• Source extract
▬▬▬▬▬▬▬▬▬▬

No Meg thread yet? Sorry if it's up but I can't find it.

Just started a rifle through but a nice Paul Marshall Dredd certainly catches the eye.

Nice action packed letters page too!

worldshown

Ha, I was starting it just as you posted this buttonman.

Buttonman

Snoozing = losing!

Just read the Dredd - on the bog if you must know - and it was OK. A bit like the Jim Grubb 'Fungus' but after all these years these will always be some element of familiarity. Like last nights Simpsons - Lisa becomes a ballerina just like Bart did. Doh!

Letters page a doozy with a toilet reference, familiar faces and no end of surprises. OK they do end ,that was hyperbole. Or maybe bullshit.

Richard

Best episode of Tempest yet. I was a bit luke-warm about the whole thing until now, but I really liked the run-through of MC1 history and the character's origins. (Bit unlikely that a kid could teach himself to fight better than someone with 15 years' combat training though.) Looking forward to the next episode, for the first time.

Missing speech bubbles on Bob the Galctic Bum ... can anyone with the original issues fill us in on what we missed?

COMMANDO FORCES

I find the letters page a bit of a waste if there are no witty/snide comment after each letter.
Surely it doesn't take much effort to answer some of the questions!

worldshown

I can only see two missing speech bubbles in Bob the Bum.

On the first page, the third panel is missing a request for a few hundred creds to buy Bob's silence.

Second page, third panel, the pig, rather predictably, says 'Oink!'

I, Cosh

I am a killjoy.

I'm open to the possibility that I might have missed something, but it seems to me like Armitage has dragged turgidly on for a few months then the last episode simply makes up a whole load of unrelated nonsense to "explain" the mystery. Truly dire and the art is pretty shoddy too.

Off the top of my head, I can't think of a Wagner & Grant strip I've enjoyed less than Bob the Galactic Bum.

Dredd was decent. I hoped the "red-handed" and young men angle meant it was going to turn out to be some sort of wanking plague but I don't mind really.

Tempest continues to be fun nonsense and is that really what Ed Berridge looks like?
We never really die.

mechanix81

Help!

someone keeps intercepting my megazine envelope and replacing the contents with a dog chod.

at least, I hope that's the reason the meg is such low thrill power at present.
Dawn of the first day. 72 hours remain.

Trout

Phew. That's a lot to take in on Tempest. But it's stuffed with great ideas and the art's really strong so I'll forgive it, I think. Tempest's the best thing we've had in the Meg for aaaages.

I'm glad to see Armitage end - but it will be back, according to Meg-Tharg. I lost all interest in it, I'm afraid. The story was just so loosely-told. There was too much going on and it could have done with sticking to the point sometimes.

▬▬▬▬▬▬▬▬▬▬

• Material
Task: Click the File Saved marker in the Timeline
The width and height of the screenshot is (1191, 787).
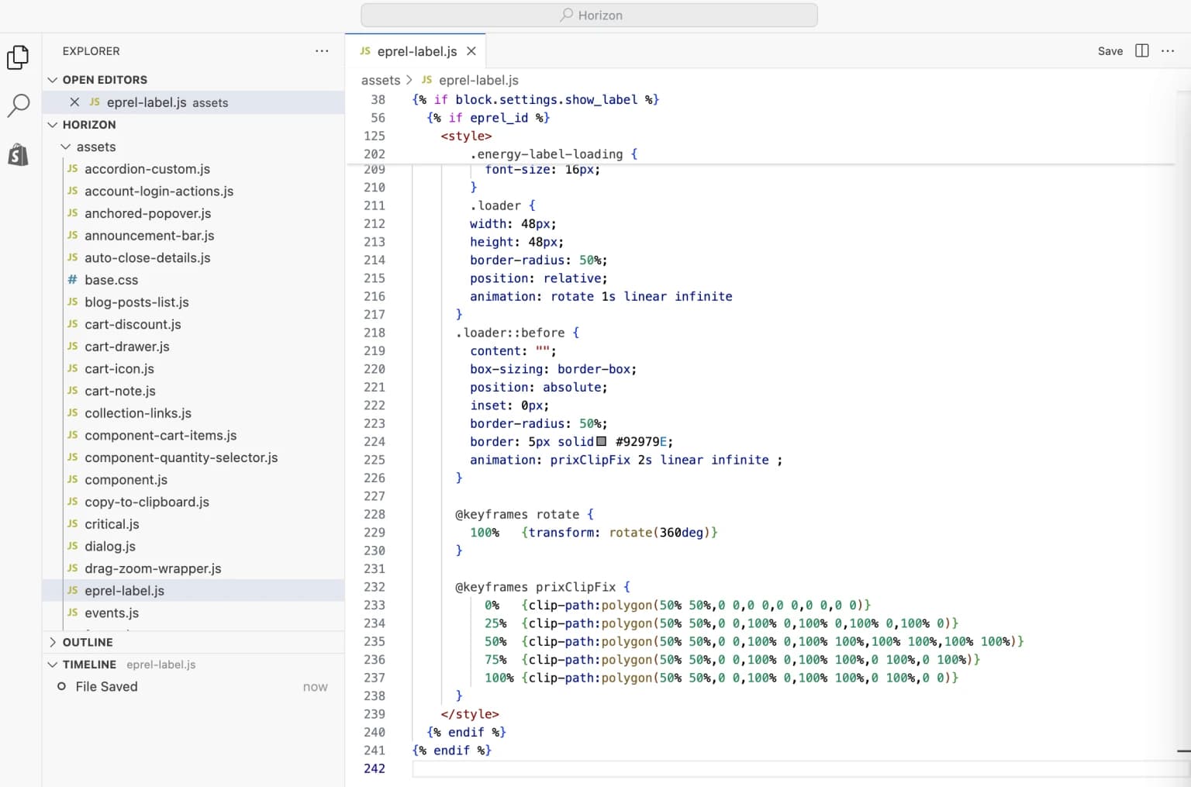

▬▬▬▬▬▬▬▬▬▬

• Tasks
(a) Output the forum thread about the Megazine exactly, from "at least, I" up to and including "Meg for aaaages.".
(b) Answer these questions from the forum thread about the Megazine:
(i) Whose Dredd art is said to catch the eye?
(ii) In Bob the Galactic Bum, what is the pig on the second page, third panel, said to say?
(iii) Which story does Trout call the best thing in the Meg for ages?

• Responses to the exercise
(a)
at least, I hope that's the reason the meg is such low thrill power at present.
Dawn of the first day. 72 hours remain.

Trout

Phew. That's a lot to take in on Tempest. But it's stuffed with great ideas and the art's really strong so I'll forgive it, I think. Tempest's the best thing we've had in the Meg for aaaages.

(b)
(i) Paul Marshall's
(ii) 'Oink!'
(iii) Tempest